Stored data:
=== Begin Enclosure ===

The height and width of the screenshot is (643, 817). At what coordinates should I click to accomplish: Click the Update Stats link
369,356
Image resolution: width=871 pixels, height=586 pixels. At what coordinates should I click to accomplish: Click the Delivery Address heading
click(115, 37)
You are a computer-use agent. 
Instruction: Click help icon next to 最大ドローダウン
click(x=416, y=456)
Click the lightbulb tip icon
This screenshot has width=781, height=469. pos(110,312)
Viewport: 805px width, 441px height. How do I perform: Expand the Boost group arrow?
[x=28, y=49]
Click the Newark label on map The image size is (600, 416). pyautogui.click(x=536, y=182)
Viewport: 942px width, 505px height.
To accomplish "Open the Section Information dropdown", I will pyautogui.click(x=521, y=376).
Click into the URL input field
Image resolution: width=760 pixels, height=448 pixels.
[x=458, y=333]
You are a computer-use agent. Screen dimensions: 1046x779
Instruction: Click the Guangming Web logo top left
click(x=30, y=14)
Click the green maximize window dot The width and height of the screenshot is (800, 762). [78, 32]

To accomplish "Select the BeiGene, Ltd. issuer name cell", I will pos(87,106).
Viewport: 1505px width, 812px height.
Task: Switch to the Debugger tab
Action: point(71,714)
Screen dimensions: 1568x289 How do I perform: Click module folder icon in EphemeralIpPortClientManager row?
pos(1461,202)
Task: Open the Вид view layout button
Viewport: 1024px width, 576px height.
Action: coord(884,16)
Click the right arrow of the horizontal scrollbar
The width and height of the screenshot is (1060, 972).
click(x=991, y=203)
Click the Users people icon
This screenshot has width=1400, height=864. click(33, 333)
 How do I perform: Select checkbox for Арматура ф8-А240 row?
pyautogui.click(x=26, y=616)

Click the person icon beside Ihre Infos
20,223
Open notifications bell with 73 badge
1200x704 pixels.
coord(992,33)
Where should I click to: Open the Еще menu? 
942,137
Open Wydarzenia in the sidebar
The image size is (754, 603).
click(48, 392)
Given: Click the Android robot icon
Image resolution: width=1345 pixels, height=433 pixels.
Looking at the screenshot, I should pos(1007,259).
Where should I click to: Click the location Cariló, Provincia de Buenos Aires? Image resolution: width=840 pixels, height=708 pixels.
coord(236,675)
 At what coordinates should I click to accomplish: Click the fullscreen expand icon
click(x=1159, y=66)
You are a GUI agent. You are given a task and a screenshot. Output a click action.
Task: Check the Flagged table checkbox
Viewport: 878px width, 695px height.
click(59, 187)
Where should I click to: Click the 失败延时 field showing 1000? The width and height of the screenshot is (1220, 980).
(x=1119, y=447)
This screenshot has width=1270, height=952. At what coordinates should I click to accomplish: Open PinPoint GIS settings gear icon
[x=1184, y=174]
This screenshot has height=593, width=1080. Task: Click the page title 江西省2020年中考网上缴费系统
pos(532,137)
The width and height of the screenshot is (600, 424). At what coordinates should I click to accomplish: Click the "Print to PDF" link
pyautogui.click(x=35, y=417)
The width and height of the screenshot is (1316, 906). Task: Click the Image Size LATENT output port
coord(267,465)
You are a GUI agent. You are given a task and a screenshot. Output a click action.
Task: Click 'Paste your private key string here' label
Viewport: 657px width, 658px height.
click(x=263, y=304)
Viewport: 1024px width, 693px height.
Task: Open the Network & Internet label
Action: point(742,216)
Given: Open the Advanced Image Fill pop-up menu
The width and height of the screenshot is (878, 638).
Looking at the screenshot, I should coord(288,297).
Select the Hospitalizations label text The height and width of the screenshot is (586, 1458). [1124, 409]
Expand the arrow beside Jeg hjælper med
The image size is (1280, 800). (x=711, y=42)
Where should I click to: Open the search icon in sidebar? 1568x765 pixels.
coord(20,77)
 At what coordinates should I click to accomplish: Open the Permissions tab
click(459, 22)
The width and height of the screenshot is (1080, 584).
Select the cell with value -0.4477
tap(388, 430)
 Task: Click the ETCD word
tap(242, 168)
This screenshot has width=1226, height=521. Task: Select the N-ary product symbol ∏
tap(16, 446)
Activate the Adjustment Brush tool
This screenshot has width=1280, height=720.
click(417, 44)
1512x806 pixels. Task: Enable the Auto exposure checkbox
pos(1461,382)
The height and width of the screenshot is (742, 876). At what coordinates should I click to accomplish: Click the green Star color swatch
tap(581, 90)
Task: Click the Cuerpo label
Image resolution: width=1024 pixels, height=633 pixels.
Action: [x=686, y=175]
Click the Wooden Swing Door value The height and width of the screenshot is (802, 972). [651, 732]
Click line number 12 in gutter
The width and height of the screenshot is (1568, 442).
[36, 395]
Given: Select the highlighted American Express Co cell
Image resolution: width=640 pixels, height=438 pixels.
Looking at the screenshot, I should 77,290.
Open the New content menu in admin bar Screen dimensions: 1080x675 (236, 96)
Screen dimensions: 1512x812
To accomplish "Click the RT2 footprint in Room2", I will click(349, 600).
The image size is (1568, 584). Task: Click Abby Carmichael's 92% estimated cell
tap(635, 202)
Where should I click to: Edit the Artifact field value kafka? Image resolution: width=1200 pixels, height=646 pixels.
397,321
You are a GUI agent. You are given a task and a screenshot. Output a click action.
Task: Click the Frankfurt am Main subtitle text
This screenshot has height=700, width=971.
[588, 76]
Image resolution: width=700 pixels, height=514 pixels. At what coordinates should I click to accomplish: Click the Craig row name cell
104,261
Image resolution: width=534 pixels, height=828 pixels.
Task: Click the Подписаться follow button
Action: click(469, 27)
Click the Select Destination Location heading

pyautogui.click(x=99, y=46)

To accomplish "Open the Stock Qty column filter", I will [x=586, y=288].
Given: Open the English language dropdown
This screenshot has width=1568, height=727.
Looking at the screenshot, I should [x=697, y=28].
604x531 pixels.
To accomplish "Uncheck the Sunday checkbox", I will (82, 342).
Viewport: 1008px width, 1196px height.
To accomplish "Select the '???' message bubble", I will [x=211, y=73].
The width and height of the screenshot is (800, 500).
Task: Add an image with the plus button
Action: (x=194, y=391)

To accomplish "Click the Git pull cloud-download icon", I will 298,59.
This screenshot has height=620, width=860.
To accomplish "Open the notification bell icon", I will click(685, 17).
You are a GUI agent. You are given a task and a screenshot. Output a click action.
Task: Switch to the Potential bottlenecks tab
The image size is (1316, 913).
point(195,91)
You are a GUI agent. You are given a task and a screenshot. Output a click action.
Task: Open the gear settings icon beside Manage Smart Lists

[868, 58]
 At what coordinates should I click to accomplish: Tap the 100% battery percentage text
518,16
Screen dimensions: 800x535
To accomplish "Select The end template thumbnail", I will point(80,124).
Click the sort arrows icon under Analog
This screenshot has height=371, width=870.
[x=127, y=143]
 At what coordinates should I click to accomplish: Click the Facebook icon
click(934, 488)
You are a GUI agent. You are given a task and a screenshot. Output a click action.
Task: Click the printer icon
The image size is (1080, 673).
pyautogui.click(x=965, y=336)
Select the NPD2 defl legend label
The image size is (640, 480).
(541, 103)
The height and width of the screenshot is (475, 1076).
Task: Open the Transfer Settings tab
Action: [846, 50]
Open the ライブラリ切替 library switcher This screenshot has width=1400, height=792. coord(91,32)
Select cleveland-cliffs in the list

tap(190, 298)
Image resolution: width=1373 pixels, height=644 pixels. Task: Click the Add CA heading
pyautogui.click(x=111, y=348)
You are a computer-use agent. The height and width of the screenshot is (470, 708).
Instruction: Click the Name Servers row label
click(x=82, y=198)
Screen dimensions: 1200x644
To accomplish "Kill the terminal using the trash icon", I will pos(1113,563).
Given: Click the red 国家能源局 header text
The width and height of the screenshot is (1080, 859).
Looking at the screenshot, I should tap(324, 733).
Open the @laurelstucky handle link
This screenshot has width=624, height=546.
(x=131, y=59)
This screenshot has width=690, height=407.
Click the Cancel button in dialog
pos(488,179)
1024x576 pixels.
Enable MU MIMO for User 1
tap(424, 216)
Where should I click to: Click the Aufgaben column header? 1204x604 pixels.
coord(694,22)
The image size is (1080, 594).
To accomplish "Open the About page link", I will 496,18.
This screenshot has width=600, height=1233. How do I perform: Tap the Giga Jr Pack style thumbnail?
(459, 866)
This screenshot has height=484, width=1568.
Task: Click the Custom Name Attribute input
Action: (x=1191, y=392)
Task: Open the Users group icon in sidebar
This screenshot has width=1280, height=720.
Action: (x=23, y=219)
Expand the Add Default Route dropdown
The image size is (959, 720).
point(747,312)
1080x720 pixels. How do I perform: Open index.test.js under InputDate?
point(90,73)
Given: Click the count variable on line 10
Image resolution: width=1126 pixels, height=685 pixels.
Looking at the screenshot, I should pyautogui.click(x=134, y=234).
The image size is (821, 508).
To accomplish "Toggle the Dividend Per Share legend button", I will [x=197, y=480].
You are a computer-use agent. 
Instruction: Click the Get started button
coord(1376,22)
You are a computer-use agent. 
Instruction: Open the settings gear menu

=== End Enclosure ===

> [Work task]: Print, without alteration, only the lines above between the one holding "Task: Switch to the Potential bottlenecks tab" and the one holding "Screen dimensions: 800x535", inclusive.

> [Expected answer]:
Task: Switch to the Potential bottlenecks tab
The image size is (1316, 913).
point(195,91)
You are a GUI agent. You are given a task and a screenshot. Output a click action.
Task: Open the gear settings icon beside Manage Smart Lists

[868, 58]
 At what coordinates should I click to accomplish: Tap the 100% battery percentage text
518,16
Screen dimensions: 800x535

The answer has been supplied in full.